WHAT YOU HAVE TO DO: Copy the rows below word for word, each line as it stands.

A block of data:
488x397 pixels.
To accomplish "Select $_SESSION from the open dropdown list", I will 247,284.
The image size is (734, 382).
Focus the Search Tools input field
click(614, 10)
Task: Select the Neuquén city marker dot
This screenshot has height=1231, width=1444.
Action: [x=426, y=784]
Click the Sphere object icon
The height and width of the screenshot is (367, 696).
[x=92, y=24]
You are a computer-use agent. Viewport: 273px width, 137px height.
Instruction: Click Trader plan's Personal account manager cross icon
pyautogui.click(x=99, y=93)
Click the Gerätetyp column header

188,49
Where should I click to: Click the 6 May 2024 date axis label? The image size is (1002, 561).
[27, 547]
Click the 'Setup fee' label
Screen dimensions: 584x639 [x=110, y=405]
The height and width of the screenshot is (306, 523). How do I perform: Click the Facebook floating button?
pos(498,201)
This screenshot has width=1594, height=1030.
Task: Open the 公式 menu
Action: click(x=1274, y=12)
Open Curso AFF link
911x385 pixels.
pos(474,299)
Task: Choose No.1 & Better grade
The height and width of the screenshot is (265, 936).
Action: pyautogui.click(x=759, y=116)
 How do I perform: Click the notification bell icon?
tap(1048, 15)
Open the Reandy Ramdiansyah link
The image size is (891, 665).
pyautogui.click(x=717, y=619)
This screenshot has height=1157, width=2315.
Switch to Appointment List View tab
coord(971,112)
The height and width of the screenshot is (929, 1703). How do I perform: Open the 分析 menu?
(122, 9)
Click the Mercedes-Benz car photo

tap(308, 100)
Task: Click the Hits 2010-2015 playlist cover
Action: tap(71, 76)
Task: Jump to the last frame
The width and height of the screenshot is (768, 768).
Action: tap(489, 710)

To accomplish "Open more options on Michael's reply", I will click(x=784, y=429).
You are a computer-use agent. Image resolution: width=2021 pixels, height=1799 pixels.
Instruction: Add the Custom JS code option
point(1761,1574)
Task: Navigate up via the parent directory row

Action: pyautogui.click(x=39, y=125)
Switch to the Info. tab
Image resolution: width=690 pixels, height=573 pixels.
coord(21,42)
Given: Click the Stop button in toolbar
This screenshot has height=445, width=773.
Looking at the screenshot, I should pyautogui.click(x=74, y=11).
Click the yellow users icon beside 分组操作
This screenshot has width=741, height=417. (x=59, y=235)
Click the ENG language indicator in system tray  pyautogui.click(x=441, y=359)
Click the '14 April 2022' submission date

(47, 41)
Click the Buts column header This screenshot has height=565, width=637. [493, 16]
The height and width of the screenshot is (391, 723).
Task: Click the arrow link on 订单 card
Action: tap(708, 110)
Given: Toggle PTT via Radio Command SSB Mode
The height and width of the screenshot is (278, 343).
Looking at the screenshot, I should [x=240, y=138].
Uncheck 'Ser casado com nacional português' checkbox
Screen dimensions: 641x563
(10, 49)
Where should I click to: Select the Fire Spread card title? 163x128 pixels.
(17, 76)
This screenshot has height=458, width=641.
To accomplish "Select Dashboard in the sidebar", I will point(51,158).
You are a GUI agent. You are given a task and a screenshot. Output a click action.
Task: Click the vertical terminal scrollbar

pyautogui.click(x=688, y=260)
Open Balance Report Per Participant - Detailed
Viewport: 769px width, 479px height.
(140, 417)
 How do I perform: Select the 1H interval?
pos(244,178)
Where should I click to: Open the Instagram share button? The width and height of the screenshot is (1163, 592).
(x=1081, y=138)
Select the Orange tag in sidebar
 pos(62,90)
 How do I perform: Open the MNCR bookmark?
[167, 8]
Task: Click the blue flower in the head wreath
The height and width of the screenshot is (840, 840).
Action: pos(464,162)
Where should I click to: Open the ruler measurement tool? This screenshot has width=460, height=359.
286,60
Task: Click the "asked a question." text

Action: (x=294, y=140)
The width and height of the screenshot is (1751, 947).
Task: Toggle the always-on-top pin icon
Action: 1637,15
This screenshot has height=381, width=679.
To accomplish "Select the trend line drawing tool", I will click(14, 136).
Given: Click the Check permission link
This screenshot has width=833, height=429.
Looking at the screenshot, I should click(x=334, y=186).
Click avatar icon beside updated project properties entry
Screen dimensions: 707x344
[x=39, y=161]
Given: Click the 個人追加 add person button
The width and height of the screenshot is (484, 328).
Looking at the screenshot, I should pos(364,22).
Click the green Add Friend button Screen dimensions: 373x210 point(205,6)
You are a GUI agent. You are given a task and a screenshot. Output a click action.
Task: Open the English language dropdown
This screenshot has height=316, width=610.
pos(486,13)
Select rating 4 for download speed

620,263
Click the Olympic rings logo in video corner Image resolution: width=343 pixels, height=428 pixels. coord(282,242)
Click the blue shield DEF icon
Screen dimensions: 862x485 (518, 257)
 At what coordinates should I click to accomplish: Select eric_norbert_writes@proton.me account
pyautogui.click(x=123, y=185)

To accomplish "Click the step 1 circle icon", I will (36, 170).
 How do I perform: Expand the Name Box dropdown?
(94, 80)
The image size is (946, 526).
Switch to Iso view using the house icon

FINAL ANSWER:
488x397 pixels.
To accomplish "Select $_SESSION from the open dropdown list", I will 247,284.
The image size is (734, 382).
Focus the Search Tools input field
click(614, 10)
Task: Select the Neuquén city marker dot
This screenshot has height=1231, width=1444.
Action: [x=426, y=784]
Click the Sphere object icon
The height and width of the screenshot is (367, 696).
[x=92, y=24]
You are a computer-use agent. Viewport: 273px width, 137px height.
Instruction: Click Trader plan's Personal account manager cross icon
pyautogui.click(x=99, y=93)
Click the Gerätetyp column header

188,49
Where should I click to: Click the 6 May 2024 date axis label? The image size is (1002, 561).
[27, 547]
Click the 'Setup fee' label
Screen dimensions: 584x639 [x=110, y=405]
The height and width of the screenshot is (306, 523). How do I perform: Click the Facebook floating button?
pos(498,201)
This screenshot has width=1594, height=1030.
Task: Open the 公式 menu
Action: click(x=1274, y=12)
Open Curso AFF link
911x385 pixels.
pos(474,299)
Task: Choose No.1 & Better grade
The height and width of the screenshot is (265, 936).
Action: pyautogui.click(x=759, y=116)
 How do I perform: Click the notification bell icon?
tap(1048, 15)
Open the Reandy Ramdiansyah link
The image size is (891, 665).
pyautogui.click(x=717, y=619)
This screenshot has height=1157, width=2315.
Switch to Appointment List View tab
coord(971,112)
The height and width of the screenshot is (929, 1703). How do I perform: Open the 分析 menu?
(122, 9)
Click the Mercedes-Benz car photo

tap(308, 100)
Task: Click the Hits 2010-2015 playlist cover
Action: tap(71, 76)
Task: Jump to the last frame
The width and height of the screenshot is (768, 768).
Action: tap(489, 710)

To accomplish "Open more options on Michael's reply", I will click(x=784, y=429).
You are a computer-use agent. Image resolution: width=2021 pixels, height=1799 pixels.
Instruction: Add the Custom JS code option
point(1761,1574)
Task: Navigate up via the parent directory row

Action: pyautogui.click(x=39, y=125)
Switch to the Info. tab
Image resolution: width=690 pixels, height=573 pixels.
coord(21,42)
Given: Click the Stop button in toolbar
This screenshot has height=445, width=773.
Looking at the screenshot, I should pyautogui.click(x=74, y=11).
Click the yellow users icon beside 分组操作
This screenshot has width=741, height=417. (x=59, y=235)
Click the ENG language indicator in system tray  pyautogui.click(x=441, y=359)
Click the '14 April 2022' submission date

(47, 41)
Click the Buts column header This screenshot has height=565, width=637. [493, 16]
The height and width of the screenshot is (391, 723).
Task: Click the arrow link on 订单 card
Action: tap(708, 110)
Given: Toggle PTT via Radio Command SSB Mode
The height and width of the screenshot is (278, 343).
Looking at the screenshot, I should [x=240, y=138].
Uncheck 'Ser casado com nacional português' checkbox
Screen dimensions: 641x563
(10, 49)
Where should I click to: Select the Fire Spread card title? 163x128 pixels.
(17, 76)
This screenshot has height=458, width=641.
To accomplish "Select Dashboard in the sidebar", I will point(51,158).
You are a GUI agent. You are given a task and a screenshot. Output a click action.
Task: Click the vertical terminal scrollbar

pyautogui.click(x=688, y=260)
Open Balance Report Per Participant - Detailed
Viewport: 769px width, 479px height.
(140, 417)
 How do I perform: Select the 1H interval?
pos(244,178)
Where should I click to: Open the Instagram share button? The width and height of the screenshot is (1163, 592).
(x=1081, y=138)
Select the Orange tag in sidebar
 pos(62,90)
 How do I perform: Open the MNCR bookmark?
[167, 8]
Task: Click the blue flower in the head wreath
The height and width of the screenshot is (840, 840).
Action: pos(464,162)
Where should I click to: Open the ruler measurement tool? This screenshot has width=460, height=359.
286,60
Task: Click the "asked a question." text

Action: (x=294, y=140)
The width and height of the screenshot is (1751, 947).
Task: Toggle the always-on-top pin icon
Action: 1637,15
This screenshot has height=381, width=679.
To accomplish "Select the trend line drawing tool", I will click(14, 136).
Given: Click the Check permission link
This screenshot has width=833, height=429.
Looking at the screenshot, I should click(x=334, y=186).
Click avatar icon beside updated project properties entry
Screen dimensions: 707x344
[x=39, y=161]
Given: Click the 個人追加 add person button
The width and height of the screenshot is (484, 328).
Looking at the screenshot, I should pos(364,22).
Click the green Add Friend button Screen dimensions: 373x210 point(205,6)
You are a GUI agent. You are given a task and a screenshot. Output a click action.
Task: Open the English language dropdown
This screenshot has height=316, width=610.
pos(486,13)
Select rating 4 for download speed

620,263
Click the Olympic rings logo in video corner Image resolution: width=343 pixels, height=428 pixels. coord(282,242)
Click the blue shield DEF icon
Screen dimensions: 862x485 (518, 257)
 At what coordinates should I click to accomplish: Select eric_norbert_writes@proton.me account
pyautogui.click(x=123, y=185)

To accomplish "Click the step 1 circle icon", I will (36, 170).
 How do I perform: Expand the Name Box dropdown?
(94, 80)
The image size is (946, 526).
Switch to Iso view using the house icon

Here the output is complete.